Que o Piauí é um dos Estados mais pobres da Federação, disso ninguém duvida. O que ainda causa espanto é quando essa realidade crua vira motivo de comemoração institucional. A recente divulgação da Pesquisa Nacional por Amostra de Domicílios Contínua (PNAD), feita pelo IBGE, revela que o Piauí tem a maior proporção de beneficiários de programas sociais do país: 16,8% da população. É o índice mais alto do Brasil, à frente de estados como Bahia e Alagoas.
Não há, evidentemente, qualquer demérito em ser beneficiário de um programa social. Esses mecanismos são, por essência, emergenciais e provisórios - criados para garantir dignidade básica a quem está em situação de vulnerabilidade. O problema está quando a exceção se torna a regra, e o paliativo vira política permanente. Em outras palavras, quando o Estado se contenta com a dependência, em vez de construir oportunidades para superá-la.
Mais de 590 mil famílias piauienses estão no Bolsa Família. O valor médio do benefício é de R$ 667,91, com um investimento federal que ultrapassa R$ 394 milhões por mês. Há ainda os acréscimos do Benefício Primeira Infância, pagos a mais de 222 mil crianças de até seis anos, e adicionais para gestantes, adolescentes, nutrizes, famílias em situação de rua, indígenas, quilombolas e até resgatados de trabalho análogo ao escravo.
Esses números, em vez de serem apenas exaltados como prova de “eficiência social”, deveriam servir como um alerta grave para as autoridades. Afinal, como é possível que quase 17% da população de um estado dependa exclusivamente da ajuda governamental para sobreviver? Esse dado não pode ser lido isoladamente, mas como reflexo de um modelo fracassado, que não gera emprego, nem renda, nem esperança.

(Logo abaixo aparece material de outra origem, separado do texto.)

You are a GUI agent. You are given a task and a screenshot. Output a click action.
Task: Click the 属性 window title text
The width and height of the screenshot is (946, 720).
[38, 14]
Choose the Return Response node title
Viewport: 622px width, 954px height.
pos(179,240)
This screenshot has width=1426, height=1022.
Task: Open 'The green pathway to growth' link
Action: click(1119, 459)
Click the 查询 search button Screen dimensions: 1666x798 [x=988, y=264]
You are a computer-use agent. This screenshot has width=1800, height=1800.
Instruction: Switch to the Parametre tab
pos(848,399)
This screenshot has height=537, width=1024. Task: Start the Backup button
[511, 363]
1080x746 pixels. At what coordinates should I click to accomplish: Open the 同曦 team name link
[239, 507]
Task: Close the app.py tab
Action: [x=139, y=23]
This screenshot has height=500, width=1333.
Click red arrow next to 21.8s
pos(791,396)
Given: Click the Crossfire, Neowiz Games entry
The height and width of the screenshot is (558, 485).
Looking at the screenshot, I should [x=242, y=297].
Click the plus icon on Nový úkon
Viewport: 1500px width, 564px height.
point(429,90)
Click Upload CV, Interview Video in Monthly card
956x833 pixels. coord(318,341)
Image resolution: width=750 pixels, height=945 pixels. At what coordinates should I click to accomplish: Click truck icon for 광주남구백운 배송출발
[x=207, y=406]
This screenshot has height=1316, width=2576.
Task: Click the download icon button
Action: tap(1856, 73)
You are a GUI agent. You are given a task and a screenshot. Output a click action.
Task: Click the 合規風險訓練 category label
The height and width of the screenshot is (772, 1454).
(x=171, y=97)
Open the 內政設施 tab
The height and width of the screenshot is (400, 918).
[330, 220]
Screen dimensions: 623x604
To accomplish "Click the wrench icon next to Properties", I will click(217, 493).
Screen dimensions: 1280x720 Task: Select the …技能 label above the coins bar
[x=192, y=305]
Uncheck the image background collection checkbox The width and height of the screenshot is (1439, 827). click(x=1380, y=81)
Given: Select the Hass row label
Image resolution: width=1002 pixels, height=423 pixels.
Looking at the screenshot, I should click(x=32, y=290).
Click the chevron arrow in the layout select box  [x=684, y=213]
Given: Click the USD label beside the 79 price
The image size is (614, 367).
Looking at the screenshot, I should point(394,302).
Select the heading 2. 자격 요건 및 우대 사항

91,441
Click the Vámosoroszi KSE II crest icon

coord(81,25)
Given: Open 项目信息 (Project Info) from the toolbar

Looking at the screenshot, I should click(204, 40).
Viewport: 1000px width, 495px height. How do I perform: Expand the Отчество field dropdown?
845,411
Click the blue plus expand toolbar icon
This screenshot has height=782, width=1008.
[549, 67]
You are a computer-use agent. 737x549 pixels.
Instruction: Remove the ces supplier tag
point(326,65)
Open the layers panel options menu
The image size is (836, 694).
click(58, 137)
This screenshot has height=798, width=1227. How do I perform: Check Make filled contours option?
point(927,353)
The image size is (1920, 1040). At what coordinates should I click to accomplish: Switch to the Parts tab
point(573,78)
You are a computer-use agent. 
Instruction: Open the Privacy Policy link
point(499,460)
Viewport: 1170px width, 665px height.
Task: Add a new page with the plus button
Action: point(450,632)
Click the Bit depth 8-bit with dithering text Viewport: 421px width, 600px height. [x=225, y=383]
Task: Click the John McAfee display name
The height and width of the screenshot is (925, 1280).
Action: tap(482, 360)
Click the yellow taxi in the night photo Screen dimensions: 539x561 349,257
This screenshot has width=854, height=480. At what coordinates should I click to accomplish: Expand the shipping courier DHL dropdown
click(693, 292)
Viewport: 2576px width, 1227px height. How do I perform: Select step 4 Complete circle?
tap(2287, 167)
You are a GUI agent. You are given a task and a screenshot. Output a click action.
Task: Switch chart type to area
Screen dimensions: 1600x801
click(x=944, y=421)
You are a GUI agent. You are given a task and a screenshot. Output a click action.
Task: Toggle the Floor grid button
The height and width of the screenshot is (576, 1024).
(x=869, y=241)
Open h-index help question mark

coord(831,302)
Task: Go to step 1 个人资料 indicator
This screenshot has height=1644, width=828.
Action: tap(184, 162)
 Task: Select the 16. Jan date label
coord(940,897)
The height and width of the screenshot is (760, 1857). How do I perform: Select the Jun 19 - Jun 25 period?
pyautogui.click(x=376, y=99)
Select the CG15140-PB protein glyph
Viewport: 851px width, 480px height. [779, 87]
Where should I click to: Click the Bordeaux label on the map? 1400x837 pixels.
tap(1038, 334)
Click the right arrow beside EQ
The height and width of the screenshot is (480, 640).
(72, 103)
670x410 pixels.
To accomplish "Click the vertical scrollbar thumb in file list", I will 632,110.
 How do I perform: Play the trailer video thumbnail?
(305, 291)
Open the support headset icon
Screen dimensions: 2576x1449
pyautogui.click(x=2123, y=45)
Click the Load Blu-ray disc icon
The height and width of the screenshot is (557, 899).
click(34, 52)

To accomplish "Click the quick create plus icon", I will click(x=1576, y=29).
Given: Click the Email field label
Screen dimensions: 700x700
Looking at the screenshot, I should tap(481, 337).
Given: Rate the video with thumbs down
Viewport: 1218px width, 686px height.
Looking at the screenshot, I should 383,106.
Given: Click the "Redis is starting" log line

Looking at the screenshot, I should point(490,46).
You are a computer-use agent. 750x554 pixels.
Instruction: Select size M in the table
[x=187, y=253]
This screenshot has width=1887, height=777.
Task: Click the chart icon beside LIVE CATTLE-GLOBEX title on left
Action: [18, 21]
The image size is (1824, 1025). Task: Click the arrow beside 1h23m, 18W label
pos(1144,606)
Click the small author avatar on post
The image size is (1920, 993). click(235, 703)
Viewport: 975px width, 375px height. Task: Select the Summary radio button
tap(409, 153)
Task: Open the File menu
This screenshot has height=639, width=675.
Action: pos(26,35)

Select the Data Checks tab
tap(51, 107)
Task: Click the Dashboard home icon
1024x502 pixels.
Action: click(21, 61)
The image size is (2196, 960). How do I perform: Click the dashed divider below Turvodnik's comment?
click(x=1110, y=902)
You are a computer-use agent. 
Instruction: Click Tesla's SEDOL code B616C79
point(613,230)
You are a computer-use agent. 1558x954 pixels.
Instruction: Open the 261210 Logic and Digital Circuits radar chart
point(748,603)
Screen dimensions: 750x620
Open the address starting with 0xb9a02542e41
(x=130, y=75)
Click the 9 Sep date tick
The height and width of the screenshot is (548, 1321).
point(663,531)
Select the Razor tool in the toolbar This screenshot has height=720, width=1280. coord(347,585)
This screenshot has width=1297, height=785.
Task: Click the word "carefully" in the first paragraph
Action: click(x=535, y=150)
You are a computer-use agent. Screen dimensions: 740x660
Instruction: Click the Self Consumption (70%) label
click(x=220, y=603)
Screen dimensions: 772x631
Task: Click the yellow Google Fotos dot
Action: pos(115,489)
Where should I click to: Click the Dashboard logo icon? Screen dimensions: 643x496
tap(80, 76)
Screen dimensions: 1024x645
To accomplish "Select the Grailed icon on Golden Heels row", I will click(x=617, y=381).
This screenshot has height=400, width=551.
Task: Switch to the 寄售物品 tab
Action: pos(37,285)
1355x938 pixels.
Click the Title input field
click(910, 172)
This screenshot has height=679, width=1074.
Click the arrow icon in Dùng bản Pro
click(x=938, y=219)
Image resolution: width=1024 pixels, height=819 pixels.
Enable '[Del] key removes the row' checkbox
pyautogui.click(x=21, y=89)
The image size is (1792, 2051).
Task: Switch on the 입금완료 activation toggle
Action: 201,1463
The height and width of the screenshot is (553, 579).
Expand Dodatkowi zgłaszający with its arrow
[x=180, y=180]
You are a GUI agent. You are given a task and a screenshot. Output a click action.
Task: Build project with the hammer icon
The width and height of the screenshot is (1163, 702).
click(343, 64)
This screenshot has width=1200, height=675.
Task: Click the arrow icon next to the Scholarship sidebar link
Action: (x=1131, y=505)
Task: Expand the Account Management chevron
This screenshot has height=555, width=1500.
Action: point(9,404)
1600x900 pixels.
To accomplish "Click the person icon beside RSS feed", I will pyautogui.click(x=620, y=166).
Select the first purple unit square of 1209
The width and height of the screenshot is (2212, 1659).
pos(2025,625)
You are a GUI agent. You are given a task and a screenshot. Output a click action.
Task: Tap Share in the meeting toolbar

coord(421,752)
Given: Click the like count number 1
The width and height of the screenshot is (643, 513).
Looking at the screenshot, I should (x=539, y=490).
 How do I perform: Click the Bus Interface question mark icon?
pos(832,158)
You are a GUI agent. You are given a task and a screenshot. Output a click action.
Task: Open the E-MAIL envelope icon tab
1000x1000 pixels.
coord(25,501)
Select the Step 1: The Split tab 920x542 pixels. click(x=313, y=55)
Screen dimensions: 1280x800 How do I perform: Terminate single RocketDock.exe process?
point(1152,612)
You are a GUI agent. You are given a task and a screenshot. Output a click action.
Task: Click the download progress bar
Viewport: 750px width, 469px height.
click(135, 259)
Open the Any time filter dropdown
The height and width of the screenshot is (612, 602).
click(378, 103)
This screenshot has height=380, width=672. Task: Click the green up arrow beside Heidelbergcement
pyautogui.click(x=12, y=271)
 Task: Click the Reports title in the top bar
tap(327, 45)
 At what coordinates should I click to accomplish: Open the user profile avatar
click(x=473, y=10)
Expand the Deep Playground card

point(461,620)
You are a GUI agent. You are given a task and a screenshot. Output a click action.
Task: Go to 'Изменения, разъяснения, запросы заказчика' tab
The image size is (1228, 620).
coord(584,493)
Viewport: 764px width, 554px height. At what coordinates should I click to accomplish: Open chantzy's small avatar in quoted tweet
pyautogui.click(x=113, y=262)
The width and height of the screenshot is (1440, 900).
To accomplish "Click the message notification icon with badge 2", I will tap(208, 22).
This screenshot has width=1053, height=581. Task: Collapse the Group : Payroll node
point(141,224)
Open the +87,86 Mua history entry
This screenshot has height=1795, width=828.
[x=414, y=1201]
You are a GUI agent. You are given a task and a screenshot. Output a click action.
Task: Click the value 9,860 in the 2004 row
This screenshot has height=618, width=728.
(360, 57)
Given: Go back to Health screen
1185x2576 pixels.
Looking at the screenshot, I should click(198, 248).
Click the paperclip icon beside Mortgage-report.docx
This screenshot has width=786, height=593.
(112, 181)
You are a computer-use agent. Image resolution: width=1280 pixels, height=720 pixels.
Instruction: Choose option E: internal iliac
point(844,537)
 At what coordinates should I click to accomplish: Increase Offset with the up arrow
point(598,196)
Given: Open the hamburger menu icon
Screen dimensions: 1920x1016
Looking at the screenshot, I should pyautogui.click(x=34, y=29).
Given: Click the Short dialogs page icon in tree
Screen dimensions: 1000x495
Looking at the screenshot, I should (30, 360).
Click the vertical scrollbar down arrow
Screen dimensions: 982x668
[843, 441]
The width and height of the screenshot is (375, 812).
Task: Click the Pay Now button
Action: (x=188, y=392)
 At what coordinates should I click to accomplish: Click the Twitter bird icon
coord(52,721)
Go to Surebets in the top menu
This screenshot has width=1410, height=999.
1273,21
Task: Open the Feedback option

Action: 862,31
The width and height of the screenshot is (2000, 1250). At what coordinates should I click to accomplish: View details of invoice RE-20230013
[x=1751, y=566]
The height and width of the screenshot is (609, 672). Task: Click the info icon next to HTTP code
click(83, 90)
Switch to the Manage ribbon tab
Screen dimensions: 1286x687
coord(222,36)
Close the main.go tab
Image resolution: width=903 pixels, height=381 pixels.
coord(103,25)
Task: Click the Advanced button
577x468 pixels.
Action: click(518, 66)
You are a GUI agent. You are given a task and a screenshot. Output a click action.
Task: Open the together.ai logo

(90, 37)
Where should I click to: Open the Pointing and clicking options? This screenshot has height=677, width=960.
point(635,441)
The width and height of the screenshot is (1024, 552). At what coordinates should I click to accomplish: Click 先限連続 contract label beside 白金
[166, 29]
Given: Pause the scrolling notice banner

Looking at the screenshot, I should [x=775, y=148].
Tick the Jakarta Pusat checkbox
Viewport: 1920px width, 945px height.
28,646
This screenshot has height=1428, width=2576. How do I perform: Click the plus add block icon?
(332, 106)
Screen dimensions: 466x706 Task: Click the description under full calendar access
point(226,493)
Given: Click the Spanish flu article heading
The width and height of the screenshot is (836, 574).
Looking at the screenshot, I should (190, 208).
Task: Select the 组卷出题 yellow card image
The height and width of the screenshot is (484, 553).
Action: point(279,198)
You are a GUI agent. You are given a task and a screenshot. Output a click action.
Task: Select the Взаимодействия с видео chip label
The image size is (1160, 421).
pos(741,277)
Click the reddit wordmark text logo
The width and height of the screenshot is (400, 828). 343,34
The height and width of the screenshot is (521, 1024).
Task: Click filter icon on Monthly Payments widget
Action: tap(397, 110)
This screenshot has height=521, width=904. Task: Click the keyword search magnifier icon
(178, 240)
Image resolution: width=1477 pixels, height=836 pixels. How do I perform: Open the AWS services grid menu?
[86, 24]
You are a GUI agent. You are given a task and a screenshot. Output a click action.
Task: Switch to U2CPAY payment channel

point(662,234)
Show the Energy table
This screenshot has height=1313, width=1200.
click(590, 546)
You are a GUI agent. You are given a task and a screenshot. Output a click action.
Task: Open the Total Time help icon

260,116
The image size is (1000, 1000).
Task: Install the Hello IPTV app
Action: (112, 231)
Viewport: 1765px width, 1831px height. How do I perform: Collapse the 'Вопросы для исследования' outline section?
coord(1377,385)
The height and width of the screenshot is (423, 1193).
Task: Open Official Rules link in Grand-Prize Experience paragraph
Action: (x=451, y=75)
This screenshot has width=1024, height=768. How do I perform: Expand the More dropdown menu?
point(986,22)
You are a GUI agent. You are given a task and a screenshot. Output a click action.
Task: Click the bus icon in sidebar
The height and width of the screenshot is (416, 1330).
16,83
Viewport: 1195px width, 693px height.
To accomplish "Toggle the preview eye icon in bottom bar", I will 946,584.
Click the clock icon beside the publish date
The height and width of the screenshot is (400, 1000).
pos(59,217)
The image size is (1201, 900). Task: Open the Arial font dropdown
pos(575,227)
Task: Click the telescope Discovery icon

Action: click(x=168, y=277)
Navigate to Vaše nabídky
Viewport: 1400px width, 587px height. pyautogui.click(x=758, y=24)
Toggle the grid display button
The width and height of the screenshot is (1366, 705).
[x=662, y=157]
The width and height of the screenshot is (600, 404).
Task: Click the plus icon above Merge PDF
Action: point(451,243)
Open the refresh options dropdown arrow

Mais preocupante ainda é o ciclo vicioso criado por essa lógica. Muitos beneficiários acabam não se inserindo no mercado de trabalho por medo de perder o benefício, pois o atual formato pune a ascensão social em vez de promovê-la. O resultado é uma população cativa de um sistema que, ao invés de libertar, aprisiona - uma dependência disfarçada de proteção.
Por que o governo federal, junto aos Estados e municípios, não implementa um modelo de transição, em que o cidadão continue recebendo o benefício por um período (seis meses, um ano) mesmo após conseguir um emprego formal? Por que não se investe em capacitação profissional, empreendedorismo de base ou estímulo à produção rural e artesanal, sobretudo em regiões interioranas com forte vocação econômica?
A resposta pode ser incômoda: manter uma massa dependente do assistencialismo é, muitas vezes, politicamente conveniente. Um eleitorado fragilizado, que enxerga no Estado sua única tábua de salvação, torna-se mais vulnerável à manipulação e ao populismo.
É chegada a hora de repensar a função dos programas sociais. Eles devem ser instrumentos de transição para a autonomia, e não armadilhas de dependência crônica. A dignidade de um povo não está apenas em receber uma transferência de renda, mas em poder escolher, produzir, crescer e sonhar com liberdade econômica.
Enquanto o Piauí for líder em dependência social, será difícil festejar qualquer avanço real. A missão agora não é apenas proteger, mas libertar - com oportunidades, educação e trabalho. E isso, infelizmente, ainda está longe de acontecer.